Data: 27/10/14 | Vista: 839

Riscaldamento Centralizzato

Il riscaldamento centralizzato torna alla ribalta!

Si riaccendono le caldaie e molti riscoprono il riscaldamento centralizzato, che rispetto allo scorso anno ha duplicato la sua copertura: il 10% delle abitazioni nuove o ristrutturate ha preferito un impianto centralizzato di nuova generazione al termoautonomo. La novità degli ultimi anni è quella di dotare il riscaldamento di una sorta di autonomia nell’utilizzazione del calore, appartamento per appartamento: in pratica, ogni radiatore viene munito di una valvola destinata a svolgere la doppia funzione di regolazione della temperatura stanza per stanza e di misura automatica e continuativa della quantità di calore che la caldaia centralizzata fornisce a ciascun radiatore. Il risultato: maggiore autonomia e risparmio.

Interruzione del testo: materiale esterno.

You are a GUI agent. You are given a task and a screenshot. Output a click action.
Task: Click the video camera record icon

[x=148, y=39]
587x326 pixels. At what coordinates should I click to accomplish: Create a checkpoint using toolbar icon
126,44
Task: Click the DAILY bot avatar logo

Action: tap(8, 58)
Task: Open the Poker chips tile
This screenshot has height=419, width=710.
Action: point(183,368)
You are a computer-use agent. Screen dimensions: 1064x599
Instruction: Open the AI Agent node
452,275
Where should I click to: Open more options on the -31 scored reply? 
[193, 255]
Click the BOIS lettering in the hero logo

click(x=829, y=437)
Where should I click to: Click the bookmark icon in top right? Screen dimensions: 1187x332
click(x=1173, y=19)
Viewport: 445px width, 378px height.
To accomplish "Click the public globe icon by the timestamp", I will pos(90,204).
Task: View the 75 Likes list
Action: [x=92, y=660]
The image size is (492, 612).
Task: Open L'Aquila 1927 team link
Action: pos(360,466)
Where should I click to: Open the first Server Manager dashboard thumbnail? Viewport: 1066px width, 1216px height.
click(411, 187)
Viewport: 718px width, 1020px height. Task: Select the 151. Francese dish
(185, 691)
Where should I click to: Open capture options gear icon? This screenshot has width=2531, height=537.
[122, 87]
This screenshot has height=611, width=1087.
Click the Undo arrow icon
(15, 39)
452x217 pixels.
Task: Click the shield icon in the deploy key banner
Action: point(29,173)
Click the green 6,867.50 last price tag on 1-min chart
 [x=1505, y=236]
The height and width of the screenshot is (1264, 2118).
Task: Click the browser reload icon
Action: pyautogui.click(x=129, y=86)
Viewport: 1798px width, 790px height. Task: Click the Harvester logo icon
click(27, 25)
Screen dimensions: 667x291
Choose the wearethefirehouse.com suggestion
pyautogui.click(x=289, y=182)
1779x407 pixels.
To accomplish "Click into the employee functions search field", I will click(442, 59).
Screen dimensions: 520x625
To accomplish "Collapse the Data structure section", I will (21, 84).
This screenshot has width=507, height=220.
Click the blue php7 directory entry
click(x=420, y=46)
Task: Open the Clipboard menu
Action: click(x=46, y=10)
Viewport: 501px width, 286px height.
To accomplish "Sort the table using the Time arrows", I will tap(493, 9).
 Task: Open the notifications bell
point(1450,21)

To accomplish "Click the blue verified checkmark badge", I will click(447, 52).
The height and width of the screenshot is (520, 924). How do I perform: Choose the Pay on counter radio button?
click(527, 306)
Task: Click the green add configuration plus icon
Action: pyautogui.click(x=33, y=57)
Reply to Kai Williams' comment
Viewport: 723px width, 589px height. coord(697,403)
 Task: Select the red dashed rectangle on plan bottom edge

I nuovi sistemi di riscaldamento centralizzato: risparmio ed ecologia

Un unico grande impianto di riscaldamento centralizzato, specie se alimentato a metano, consuma e inquina meno di tante piccole caldaie. I nuovi sistemi di riscaldamento centralizzato e quelli di controllo e misura dei consumi individuali, danno la possibilità di usare meno combustibili e inquinare meno; di scegliersi la temperatura, anche nei singoli locali; di pagare solo quello che si consuma, misurando addirittura il singolo radiatore; si hanno minori costi di manutenzione e si ha un abitazione più sicura poiché non si ha in casa un generatore di calore a gas.

Come si dividono le spese del riscaldamento centralizzato?

L'impianto di riscaldamento centralizzato presente nel palazzo fin dalla costruzione è un bene comune: appartiene cioè a tutti i condomini. Le spese per la sua manutenzione e il suo funzionamento, pertanto, devono essere ripartite tra tutti sulla base delle tabelle millesimali, anche tra quelli che, pur potendone usufruire non lo utilizzano. Il periodo di accensione e spegnimento degli impianti di riscaldamento centralizzato è diverso a seconda della zona geografica in cui si risiede. E' regolata anche la temperatura che si deve raggiungere negli ambienti riscaldati dall'impianto centralizzato: non si deve scendere al di sotto dei 18° C e andare al di sopra dei 20° C, con una tolleranza per il limite massimo di 2° C. Non possono essere accesi prima delle 5 del mattino e devono spegnersi prima delle 23.